She tried to blink back tears but was unsuccessful. Unable to bear what he felt from her words, he moved over by her, and squatted next to her. As gently as his thick, awkward hands could move, he pushed the strands of hair the tears began sticking to her cheeks, back behind her ears.

“Shh, shh, shh, shhhh,” he soothed. Oh if only she weren’t so sure she deserved all this suffering, he thought not for the first time. He’d seen those storm clouds gather over her when they were just kids together and then build up through the years. It was her husband’s death, however, that unleashed them into a steady downpour. Not only had he given her a shitty life, but also he’d wiped out any savings they had, dying as slowly and as expensively as he could. There was no doubt in Marley’s mind that it happened just like that.

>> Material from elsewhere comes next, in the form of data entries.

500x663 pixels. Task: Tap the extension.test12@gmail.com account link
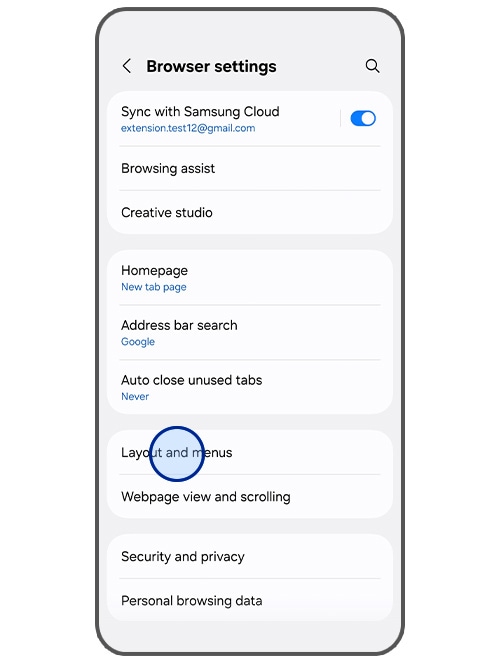pos(188,128)
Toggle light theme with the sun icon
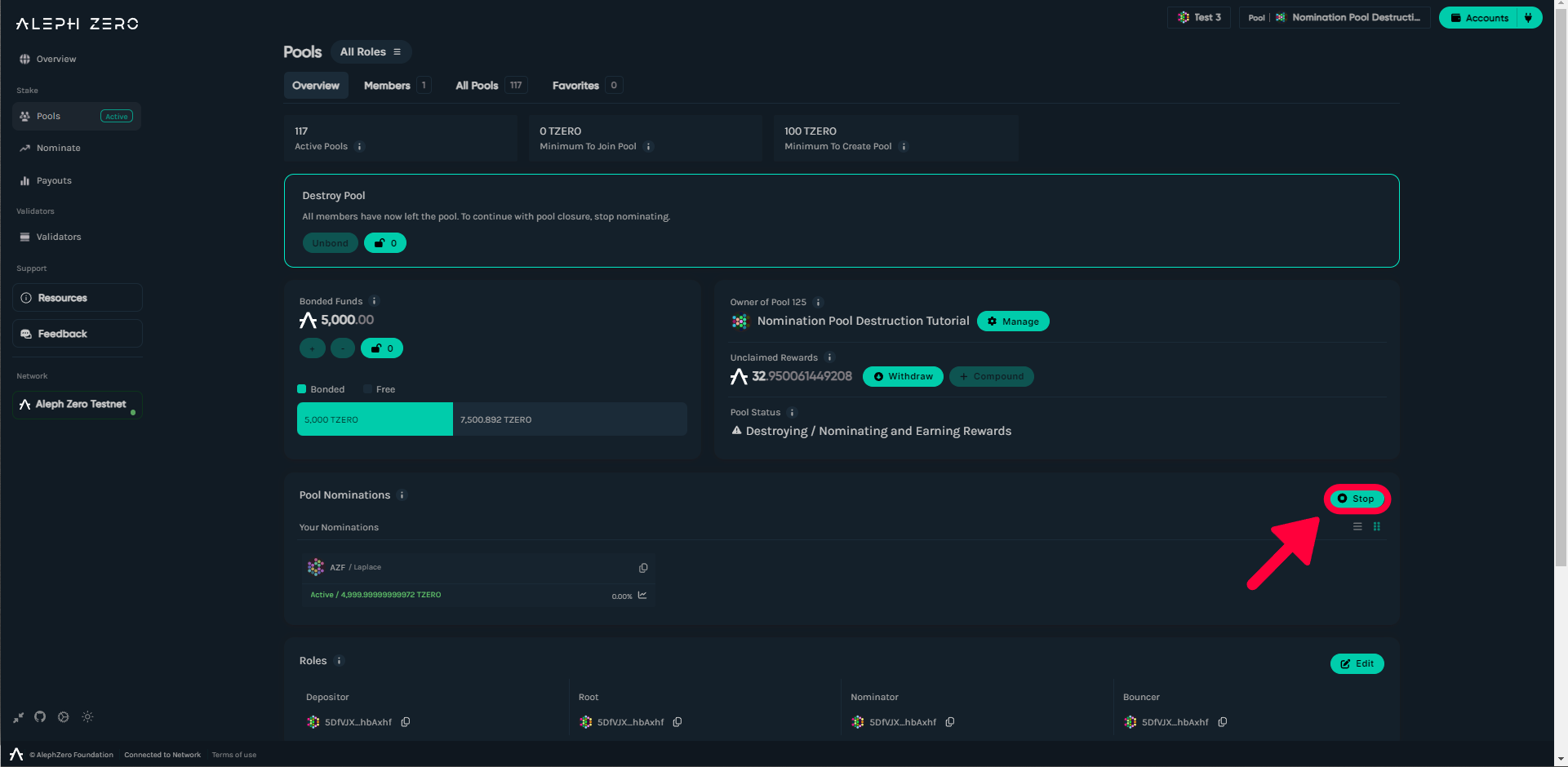 click(87, 717)
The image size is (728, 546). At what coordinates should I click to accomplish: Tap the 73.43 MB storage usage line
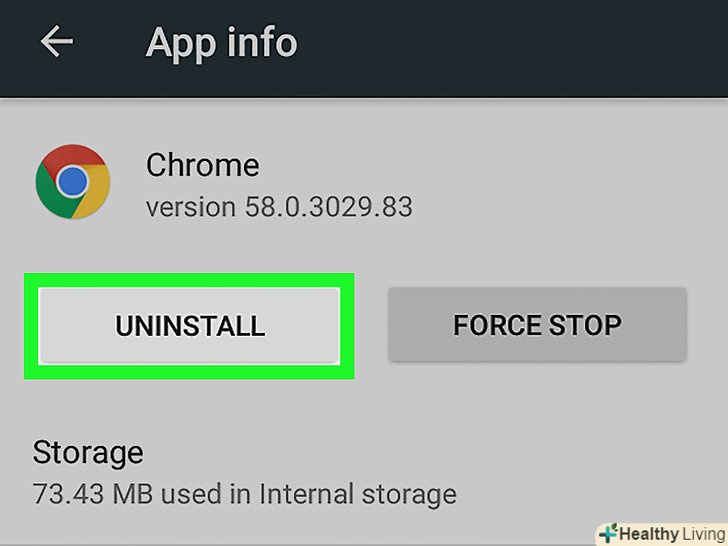244,493
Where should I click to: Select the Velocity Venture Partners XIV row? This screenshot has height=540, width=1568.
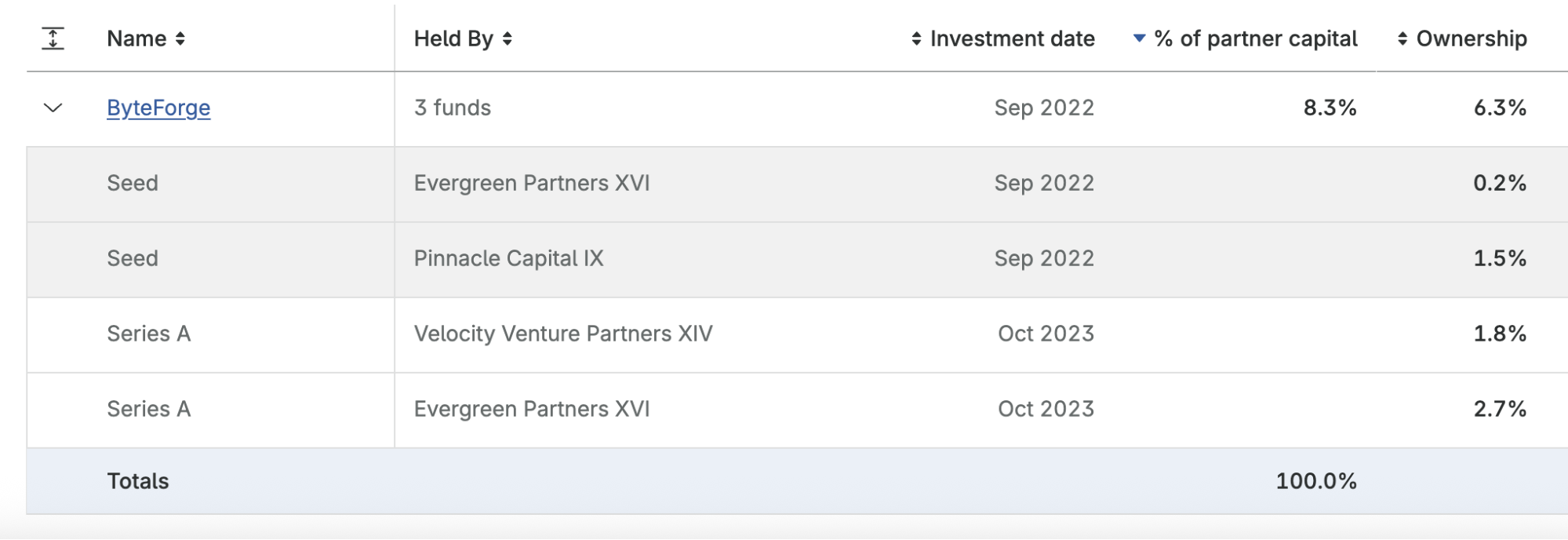coord(563,334)
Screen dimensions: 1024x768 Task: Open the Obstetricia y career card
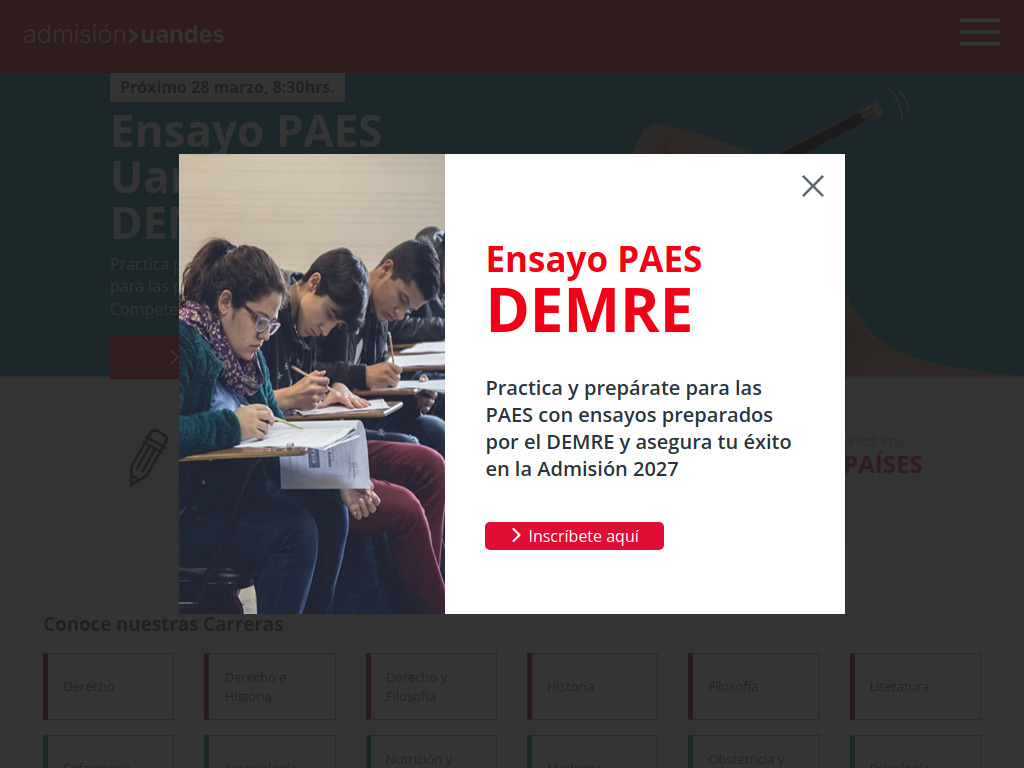(754, 752)
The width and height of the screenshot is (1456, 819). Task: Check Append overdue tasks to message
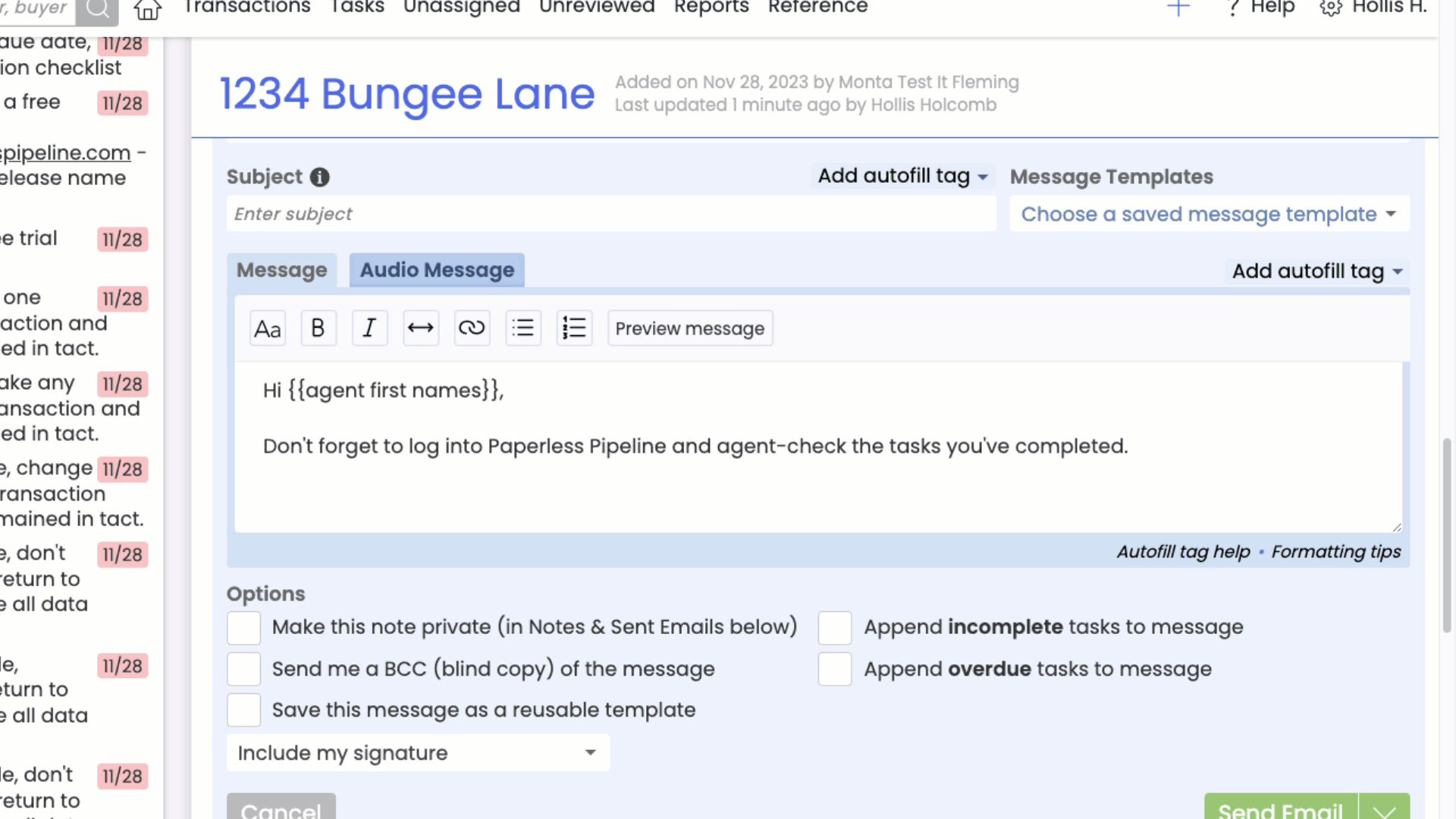click(834, 670)
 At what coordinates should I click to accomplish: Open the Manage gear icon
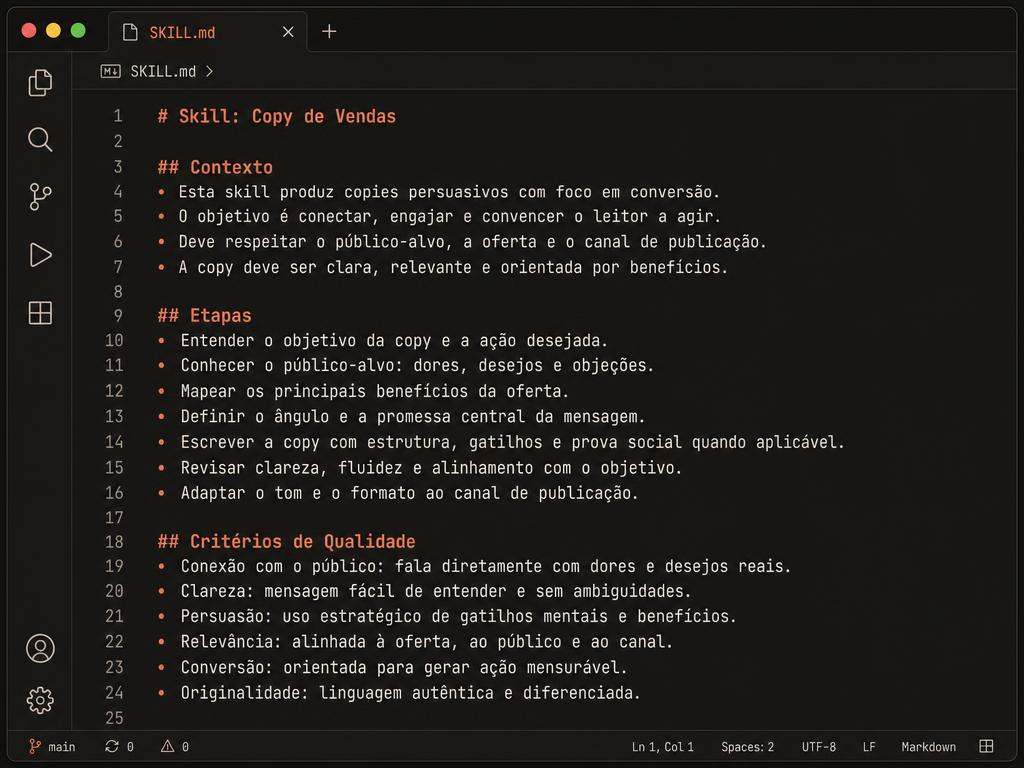tap(40, 700)

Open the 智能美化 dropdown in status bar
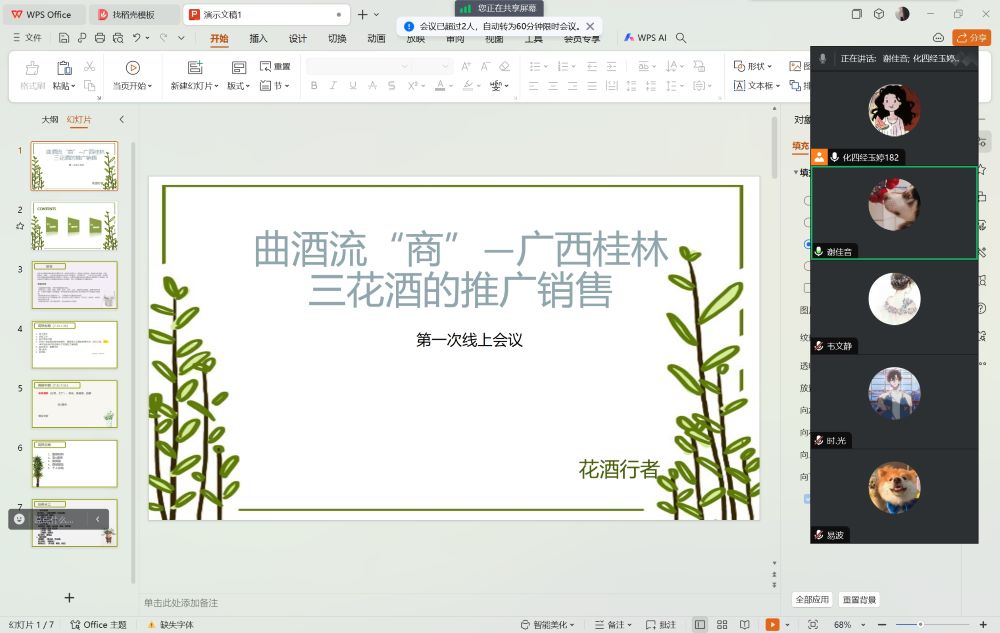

“How did it all come to this?” she asked. “Who would have thought my life would end lying paralyzed on a sidewalk? I had so many good chances in life, Marley. I made it. I got out. I went to university. Away from these bigots. I thought anyway. But some part of me sure stayed stupid. Maybe it was his title, PhD. and all the seeming prestige of being a professor’s wife. It certainly wasn’t his kindness. But, Marley, I was the one who said yes and married the sod. What accounts for such stupidity, Marley? Mine, I’m talking about.”

He knew she wasn’t whining, that her question was sincere, but Marley always felt nervous when she asked such questions. He couldn’t answer them. He wasn’t even sure they had an answer. He just didn’t want her to continue the drumming she’d taken as a child, only now by her own hand. She was different. No question about that, had been from the first day he saw her; and it was to that sweetest of memories he’d drift when she’d ask the hard questions.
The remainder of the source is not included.